Alors que les recherches progressent autour d’un possible vaccin contre le Covid-19, le continent africain s’inquiète de son accessibilité. Le président sud-africain Cyril Ramaphosa, à la tête de l’UA, a appelé à ce que les produits thérapeutiques liés à la pandémie soient mis à la disposition des citoyens du monde…

2 min de lecture

Avec notre correspondante à Johannesburg, Claire Bargelès

Pour l’industrie pharmaceutique, les brevets sont nécessaires car ils encouragent l’innovation. Mais pour Zain Rizvi, de l’organisation Public Citizen, cela peut mettre à risque les politiques de santé mondiales.

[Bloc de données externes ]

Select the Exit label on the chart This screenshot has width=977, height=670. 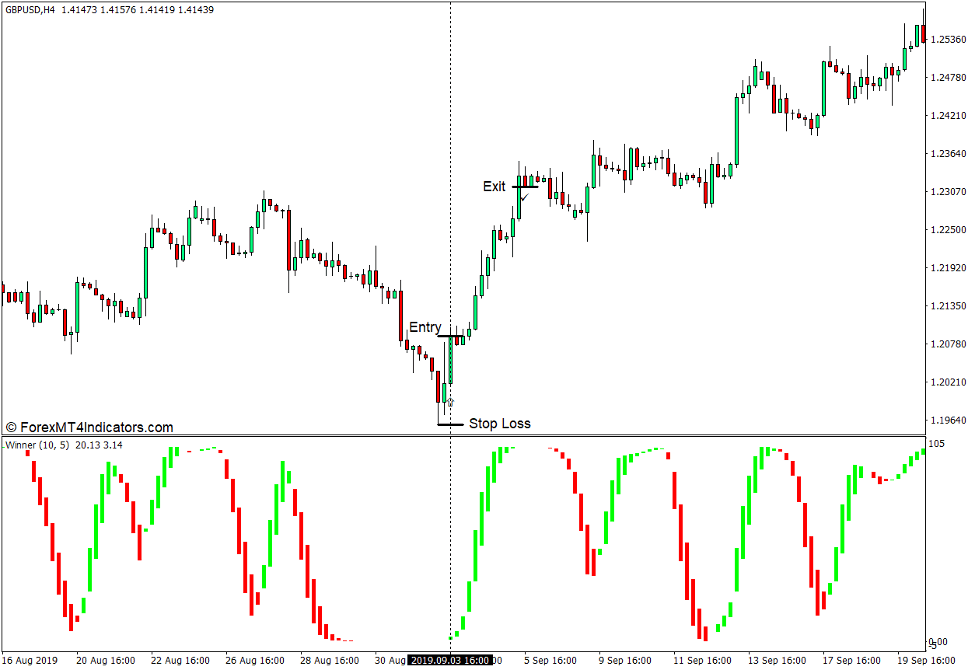pos(493,185)
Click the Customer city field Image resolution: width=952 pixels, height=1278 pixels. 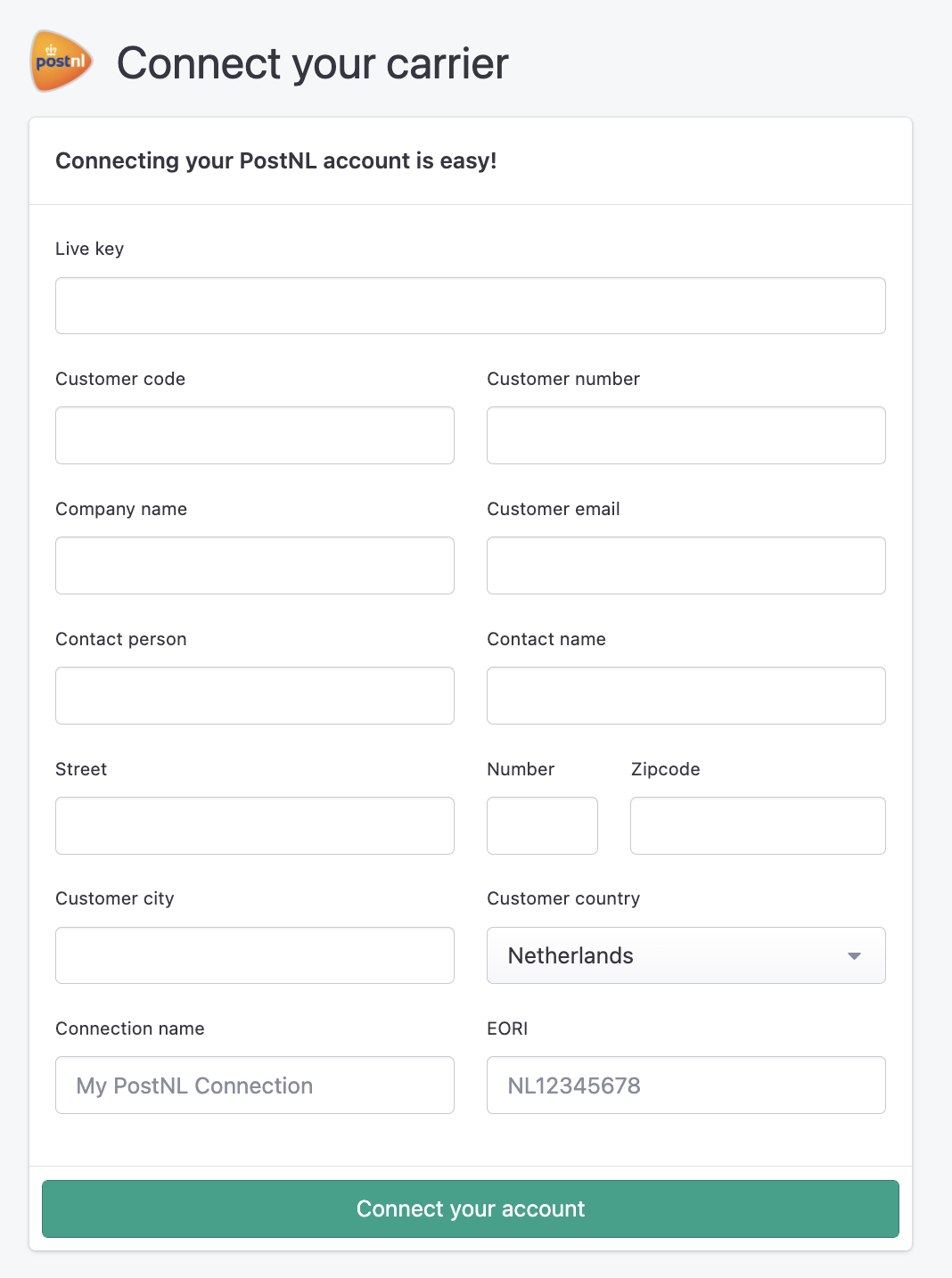coord(255,955)
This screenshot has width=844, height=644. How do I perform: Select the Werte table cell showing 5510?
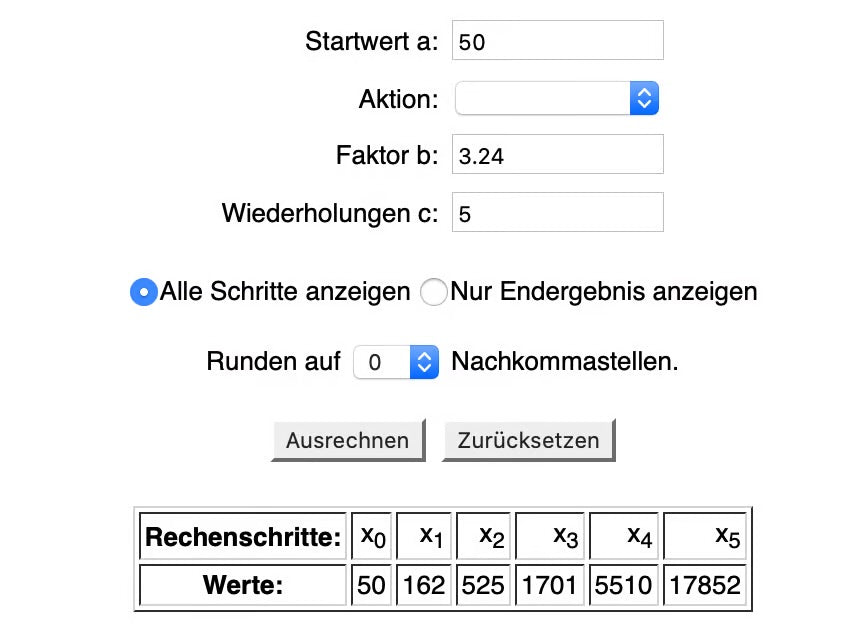point(624,585)
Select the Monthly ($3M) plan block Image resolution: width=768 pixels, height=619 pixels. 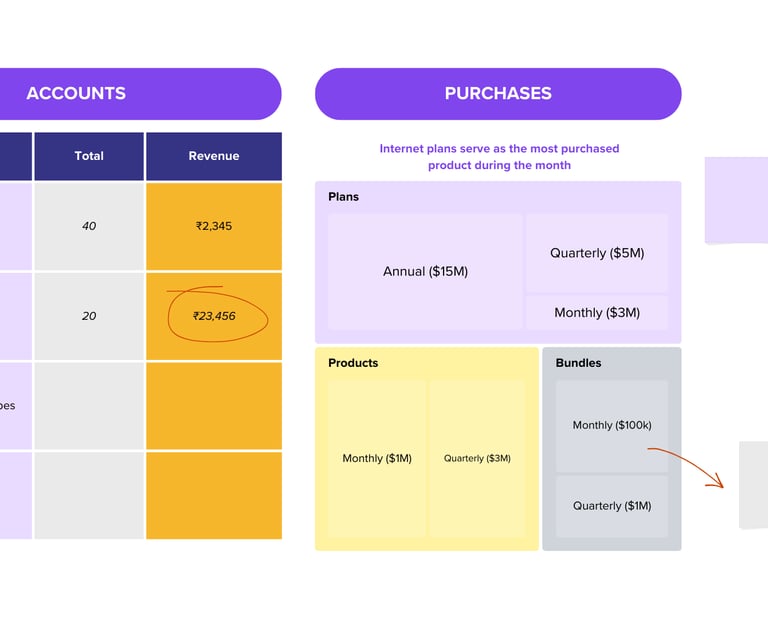point(597,313)
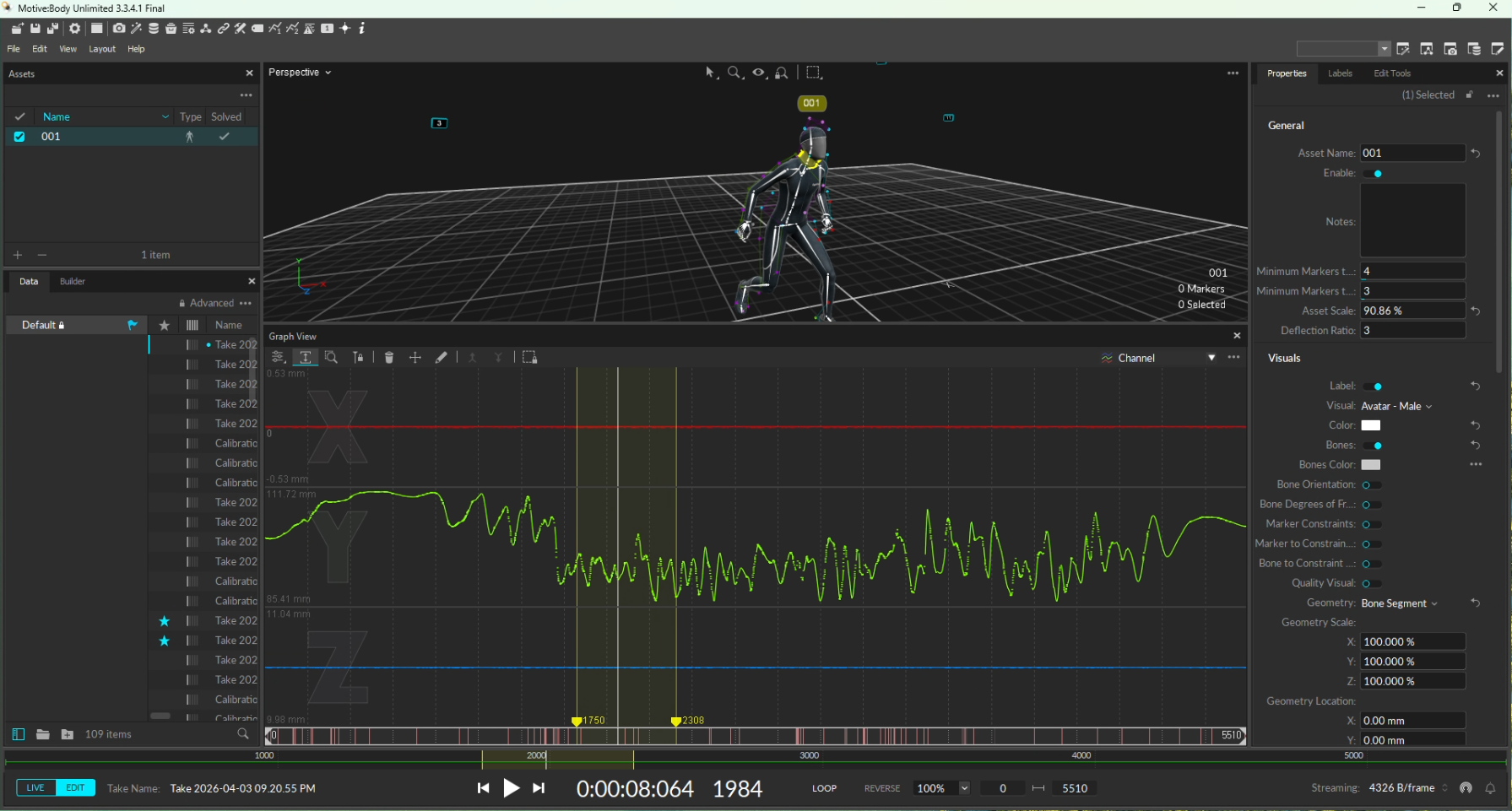Screen dimensions: 1512x811
Task: Toggle the Bone Orientation switch
Action: (x=1371, y=485)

« Cela pourrait nous conduire à une situation similaire à celle de l’épidémie de VIH, où les prix étaient trop élevés, ou celle de l’épidémie de H1N1, où il n’y avait pas d’approvisionnement suffisant. Lorsqu’il y a un monopole, cela signifie qu’une compagnie peut en empêcher une autre de vendre des médicaments. Certaines entreprises qui pouvaient produire ces médicaments ne le faisaient pas, à cause de barrières artificielles que l’on a mis en place. »

Une quarantaine d’organisations réclament la mise à jour de la loi sud-africaine, plus que jamais nécessaire en temps de pandémie selon Tendai Mafuma, chercheuse pour le centre Section 27. « En 2018, l’Afrique du Sud a accordé plus de 2 400 brevets dans le domaine médical. En comparaison, entre 2003 et 2008, le Brésil en a accordé seulement 273. L’Afrique du Sud distribue trop facilement ces brevets. »

Umunyana Rugege, directrice de Section 27, va même plus loin : il faut aujourd’hui des mesures exceptionnelles. « Nous demandons à ce qu’il n’y ait pas de nouveaux brevets sur des découvertes liées au Covid-19. Ce serait bien sûr une mesure temporaire d’urgence. Et dans les cas où il existe déjà un brevet sur un traitement qui pourrait fonctionner, si la compagnie pharmaceutique ne veut pas coopérer avec le gouvernement, nous demandons à ce que des licences obligatoires soient automatiquement délivrées. »

Une centaine de chercheurs ont adressé ce mois-ci une lettre à Cyril Ramaphosa, pour réclamer la révision de la loi sud-africaine.